9 For you remember, brothers, our labor and toil: we worked night and day, that we might not be a burden to any of you, while we proclaimed to you the gospel of God. 10 You are witnesses, and God also, how holy and righteous and blameless was our conduct toward you believers. 11 For you know how, like a father with his children, 12 we exhorted each one of you and encouraged you and charged you to walk in a manner worthy of God, who calls you into his own kingdom and glory. (ESV)
Trying to really hone in on v. 9, we discussed what it meant to share “not only the gospel but our lives as well” as the NIV has it, and we evaluated how we are doing as a staff.
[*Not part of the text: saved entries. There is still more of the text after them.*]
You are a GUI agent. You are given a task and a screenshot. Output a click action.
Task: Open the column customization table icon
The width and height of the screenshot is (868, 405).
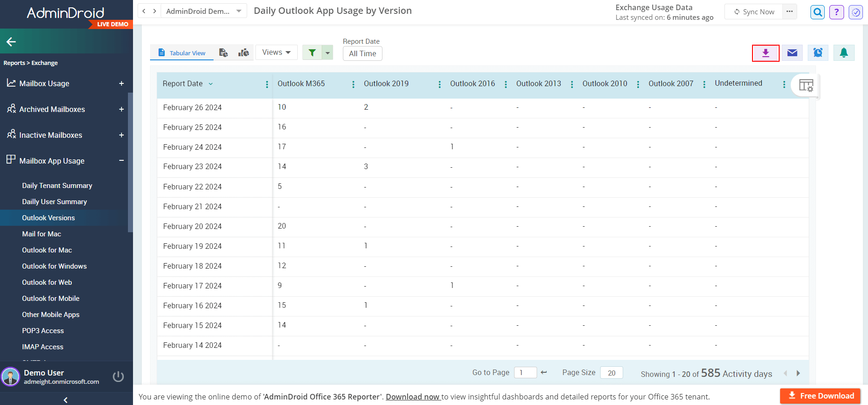(x=806, y=85)
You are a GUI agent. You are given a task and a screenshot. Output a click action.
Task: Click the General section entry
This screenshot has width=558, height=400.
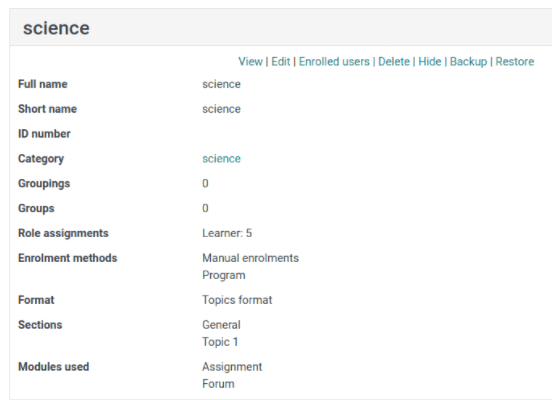click(221, 325)
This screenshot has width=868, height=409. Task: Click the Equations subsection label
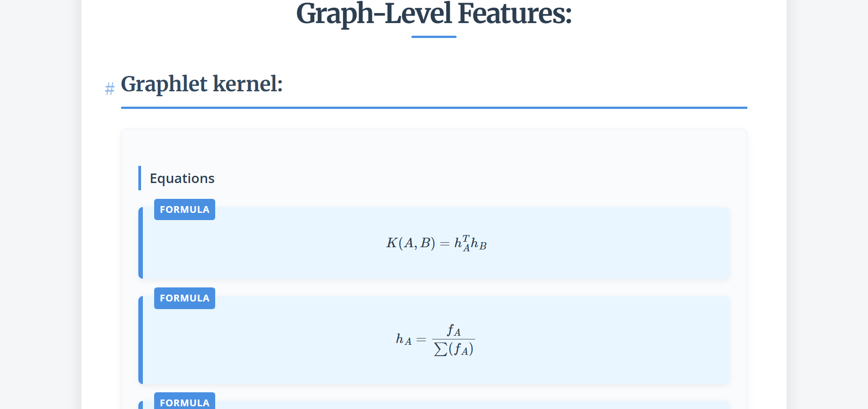click(182, 179)

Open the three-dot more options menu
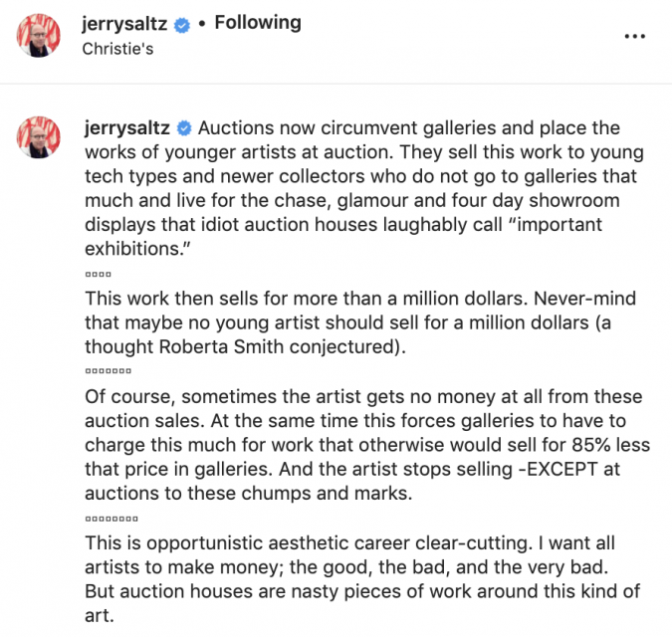click(635, 36)

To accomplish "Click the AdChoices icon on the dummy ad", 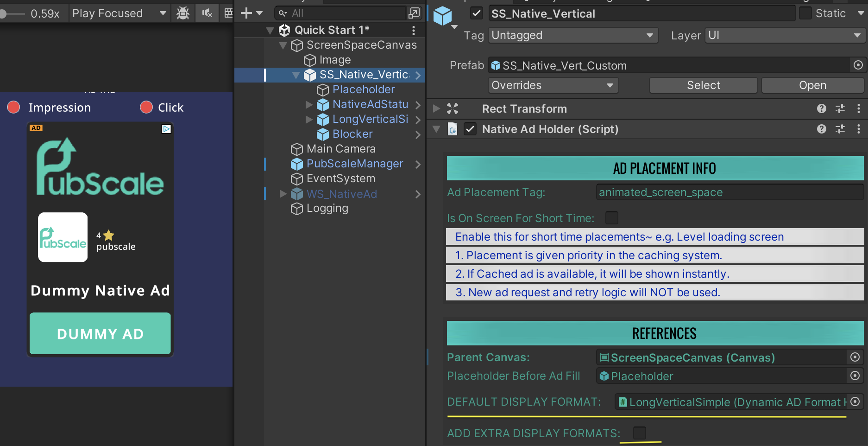I will [x=166, y=129].
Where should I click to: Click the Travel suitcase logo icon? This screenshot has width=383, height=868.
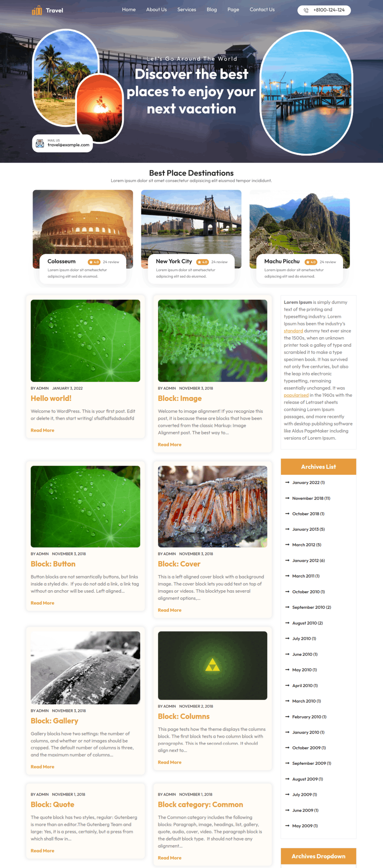tap(37, 10)
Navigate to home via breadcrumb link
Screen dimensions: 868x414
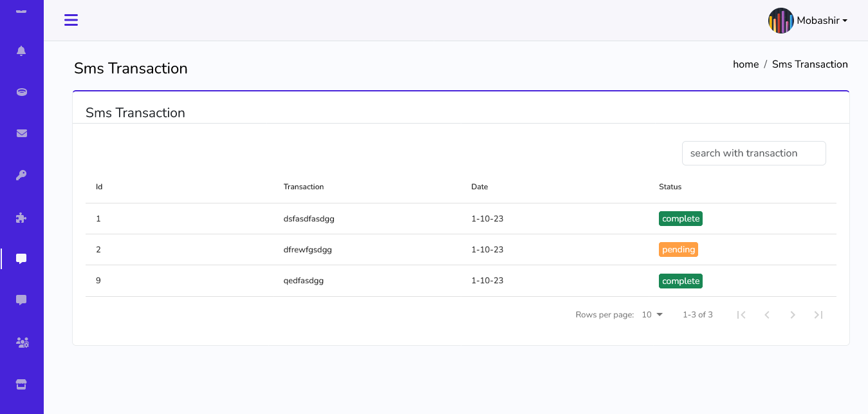[x=746, y=64]
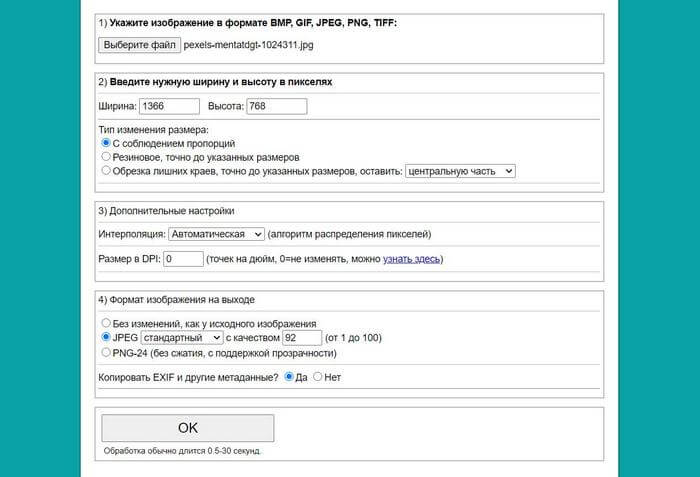
Task: Select PNG-24 output format radio
Action: (x=107, y=352)
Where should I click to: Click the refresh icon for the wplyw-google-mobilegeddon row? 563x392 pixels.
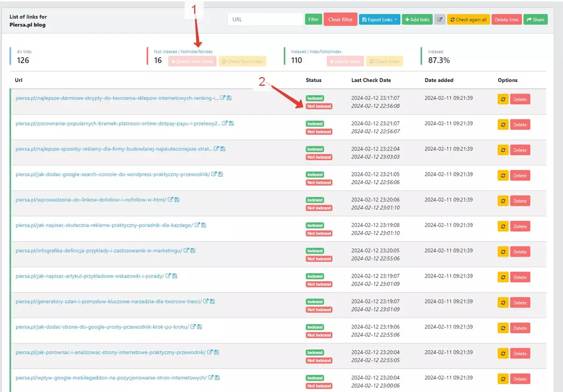[502, 378]
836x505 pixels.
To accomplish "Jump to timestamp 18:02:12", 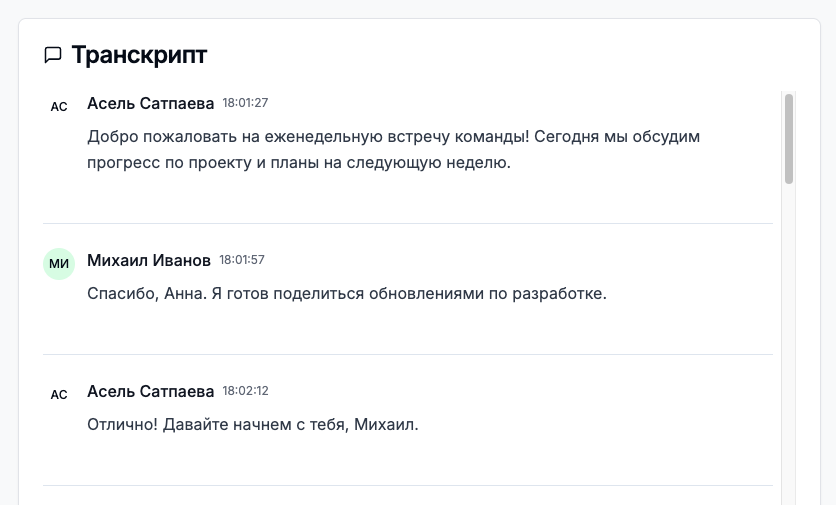I will click(x=245, y=391).
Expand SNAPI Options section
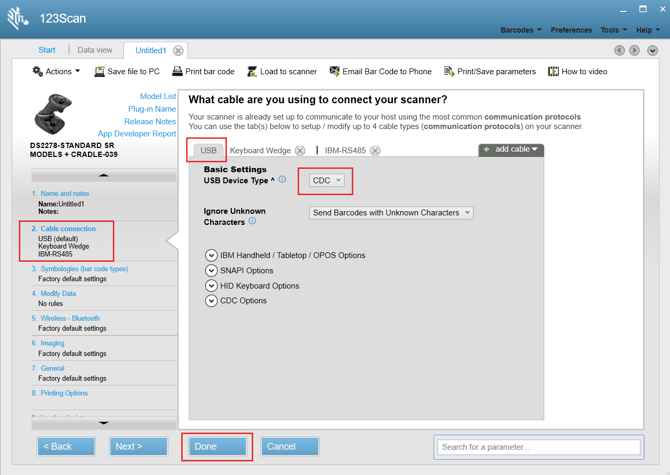The height and width of the screenshot is (475, 670). (211, 271)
We considered this in relation to each other on staff, to the church, and to the world.
The question that I am wrestling with is this: Is there a way to really divorce sharing the gospel and sharing your life? I think my pragmatic forebears would argue that one can share the gospel without sharing one’s life, and that one might share one’s life without ever sharing the gospel. At least my initial reaction is this: If one has the true gospel, how can they share their life without sharing that same gospel? And if one understands the gospel, understands a God who takes on flesh, who “dwelt among us,” how can one share this gospel without sharing their life?
Perhaps this is idealistic. There are plenty of rational equations in the Christian life that can lead to despair if one doesn’t have a place for “already/not yet” in their theology. For instance, if I sin, and repent, which is a turning away from sin, then I am committing to sin no more. But I do sin again. Rationally, this doesn’t make sense. If I repent, then I should sin no more. If I do sin again, then I am not truly repentant. But I AM truly repentant, and still I sin again.
Perhaps this is similar. An example of tensions, sharing life/sharing the gospel. But the major difference is that sin and repentance are morally conflicting. One is good, the other bad. But sharing life and the gospel are both good. And they don’t seem to be in tension the way, say, law and grace are. So it seems as though we would just say “both are necessary.”
But if we read Paul, it seems as though he considers “sharing life” to be something extra. As in “We shared the gospel, and that would have been sufficient, but we had so much affection for you, we were compelled to share our lives as well.” So maybe my postmodern, touchy-feely, community-driven worldview wants to say that you have to share your life, but perhaps Paul doesn’t say that. And maybe it isn’t even possible. If a man pastors a flock of hundreds or thousands, can he really share his life in any meaningful way with them all? But it still seems as though the temptation is to compartmentalize your world into “my life” and “my ministry” when perhaps it is better for these to look like concentric circles. And a person has to choose who lies where in those circles, but either way, there is an element of life-sharing all the way out.
Regardless, it is clear to me that there must be some element of life-sharing in one’s sharing of the gospel. It may be true that one cannot meaningfully share one’s life with every person with which one shares the gospel, but that life sharing ought to be happening in some way. We are created for relationships–we see that from the Trinity.